* EXCERPT TO READ
Afghan children have much better prospects of reaching adulthood than ever before, but 1 out of 10 children still dies before the age of five. Many deaths can be prevented with simple measures such as safe drinking water, nutritious food and vaccinations.

Big problems, simple solutions

Information campaign on good breast-feeding habits. Photo: NAC. Despite continuing insecurity, Afghanistan has made faster progress on children’s health situation than many of its neighbours. The country still faces significant challenges but the good news is that many of the solutions are both cost-effective and low-tech. Safe drinking water and basic healthcare in rural communities, along with
better nutrition will help many children survive into adulthood. Such simple things as good breastfeeding practices and sanitary practices such as a handwash can significantly improve child health.

Fetching water is often a chore for children. When clean water is not available, the children are exposed to water-borne diseases. Photo: NAC. In 2011, only half of all Afghans had access to clean drinking water. It is estimated that waterborne illnesses, such as diarrhoea, cause the death of around 85,000 children each year. These are problems that can be significantly reduced by introducing a water pump in the village square or increasing awareness about the importance of a handwash. Children and women benefit the most when a safe water supply is introduced, as they are often responsible for fetching water for the household in rural Afghanistan. Unclean sources of water make them more exposed to outbreaks of waterborne diseases as they carry the water home and clean it.

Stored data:
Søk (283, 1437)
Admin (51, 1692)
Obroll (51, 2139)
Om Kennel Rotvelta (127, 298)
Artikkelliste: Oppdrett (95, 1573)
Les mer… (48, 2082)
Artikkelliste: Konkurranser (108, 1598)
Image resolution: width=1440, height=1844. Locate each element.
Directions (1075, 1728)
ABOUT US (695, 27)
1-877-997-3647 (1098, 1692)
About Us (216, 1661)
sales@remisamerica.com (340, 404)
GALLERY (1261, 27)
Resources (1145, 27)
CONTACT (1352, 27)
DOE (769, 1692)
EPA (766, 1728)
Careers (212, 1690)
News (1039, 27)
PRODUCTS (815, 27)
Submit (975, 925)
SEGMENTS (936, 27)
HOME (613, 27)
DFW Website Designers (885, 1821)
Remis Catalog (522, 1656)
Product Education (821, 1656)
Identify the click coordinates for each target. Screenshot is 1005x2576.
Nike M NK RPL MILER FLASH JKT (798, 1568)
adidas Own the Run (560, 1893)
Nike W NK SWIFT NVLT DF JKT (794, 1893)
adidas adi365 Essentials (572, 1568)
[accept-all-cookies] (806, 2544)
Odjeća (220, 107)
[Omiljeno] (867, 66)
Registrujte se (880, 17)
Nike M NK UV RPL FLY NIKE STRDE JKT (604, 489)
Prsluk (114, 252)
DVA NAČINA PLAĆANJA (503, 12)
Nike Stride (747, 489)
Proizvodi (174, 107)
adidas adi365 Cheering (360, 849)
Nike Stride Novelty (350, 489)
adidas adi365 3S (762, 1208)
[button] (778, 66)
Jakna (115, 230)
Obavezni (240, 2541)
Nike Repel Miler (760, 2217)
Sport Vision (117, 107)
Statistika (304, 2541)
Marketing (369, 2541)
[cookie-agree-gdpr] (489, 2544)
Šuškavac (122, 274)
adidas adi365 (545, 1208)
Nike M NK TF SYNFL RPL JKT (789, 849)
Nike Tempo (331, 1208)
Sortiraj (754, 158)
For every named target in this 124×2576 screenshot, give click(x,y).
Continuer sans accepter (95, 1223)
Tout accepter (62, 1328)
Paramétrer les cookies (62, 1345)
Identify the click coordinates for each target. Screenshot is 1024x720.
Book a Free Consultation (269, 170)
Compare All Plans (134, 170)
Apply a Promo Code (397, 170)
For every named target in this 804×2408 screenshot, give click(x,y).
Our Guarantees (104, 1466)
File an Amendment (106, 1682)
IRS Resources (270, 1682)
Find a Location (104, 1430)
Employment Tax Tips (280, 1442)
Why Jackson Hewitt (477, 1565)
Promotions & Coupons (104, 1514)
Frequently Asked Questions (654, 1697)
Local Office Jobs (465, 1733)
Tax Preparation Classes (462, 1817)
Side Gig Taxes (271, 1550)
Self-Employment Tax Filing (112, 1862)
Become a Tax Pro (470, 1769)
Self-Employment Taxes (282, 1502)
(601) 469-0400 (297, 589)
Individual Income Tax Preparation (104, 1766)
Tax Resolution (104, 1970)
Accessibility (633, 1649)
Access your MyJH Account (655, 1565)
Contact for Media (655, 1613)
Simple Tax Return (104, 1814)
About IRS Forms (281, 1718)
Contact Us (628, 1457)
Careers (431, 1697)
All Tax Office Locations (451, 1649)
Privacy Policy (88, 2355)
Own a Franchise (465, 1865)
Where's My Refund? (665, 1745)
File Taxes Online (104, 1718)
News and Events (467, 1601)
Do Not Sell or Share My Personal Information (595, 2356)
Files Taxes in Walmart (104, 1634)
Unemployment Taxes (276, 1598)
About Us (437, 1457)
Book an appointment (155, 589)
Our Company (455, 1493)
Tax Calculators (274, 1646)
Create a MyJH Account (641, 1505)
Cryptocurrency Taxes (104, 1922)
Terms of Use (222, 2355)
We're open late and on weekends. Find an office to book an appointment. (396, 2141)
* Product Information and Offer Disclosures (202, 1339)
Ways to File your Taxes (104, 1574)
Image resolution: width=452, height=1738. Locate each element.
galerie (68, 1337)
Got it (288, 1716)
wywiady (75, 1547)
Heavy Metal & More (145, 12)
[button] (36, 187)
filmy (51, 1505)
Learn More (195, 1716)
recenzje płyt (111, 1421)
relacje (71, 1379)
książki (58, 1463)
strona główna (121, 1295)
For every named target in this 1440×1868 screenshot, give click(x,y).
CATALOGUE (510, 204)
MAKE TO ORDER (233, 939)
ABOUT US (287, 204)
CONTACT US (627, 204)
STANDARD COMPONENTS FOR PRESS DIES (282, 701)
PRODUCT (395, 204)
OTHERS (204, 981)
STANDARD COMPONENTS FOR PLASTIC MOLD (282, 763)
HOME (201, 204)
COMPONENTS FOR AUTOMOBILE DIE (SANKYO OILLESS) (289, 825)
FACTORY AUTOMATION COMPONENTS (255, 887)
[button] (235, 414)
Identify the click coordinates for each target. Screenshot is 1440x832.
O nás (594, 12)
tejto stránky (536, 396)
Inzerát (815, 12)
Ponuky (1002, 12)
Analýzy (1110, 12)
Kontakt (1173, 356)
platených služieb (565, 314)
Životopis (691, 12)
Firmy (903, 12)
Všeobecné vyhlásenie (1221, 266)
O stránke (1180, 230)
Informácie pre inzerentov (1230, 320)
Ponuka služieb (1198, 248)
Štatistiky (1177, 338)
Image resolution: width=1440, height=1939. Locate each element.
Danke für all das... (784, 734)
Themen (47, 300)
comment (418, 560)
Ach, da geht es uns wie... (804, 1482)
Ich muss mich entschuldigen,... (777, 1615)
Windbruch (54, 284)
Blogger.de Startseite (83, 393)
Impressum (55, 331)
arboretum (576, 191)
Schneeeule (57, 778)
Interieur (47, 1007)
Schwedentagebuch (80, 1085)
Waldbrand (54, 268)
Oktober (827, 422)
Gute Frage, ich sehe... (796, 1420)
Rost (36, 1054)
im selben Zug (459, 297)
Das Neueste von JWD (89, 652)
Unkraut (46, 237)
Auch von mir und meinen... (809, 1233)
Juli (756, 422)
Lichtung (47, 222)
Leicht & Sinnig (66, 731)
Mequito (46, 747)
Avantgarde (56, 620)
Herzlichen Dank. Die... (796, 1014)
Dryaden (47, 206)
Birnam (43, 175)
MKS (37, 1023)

* ASSIGNMENT
Do these statements agree with the text on child health in Afghanistan? Answer yes or no for each, quoting the deciding words. 1. In 2011, only half of all Afghans had access to clean drinking water. 2. Afghanistan has made slower progress on children's health than many of its neighbors. 3. Men benefit the most when a safe water supply is introduced.

* RESULT OF THIS EXERCISE
1. Yes: "In 2011, only half of all Afghans had access to clean drinking water."
2. No: "Afghanistan has made faster progress on children’s health situation than many of its neighbours."
3. No: "Children and women benefit the most when a safe water supply is introduced"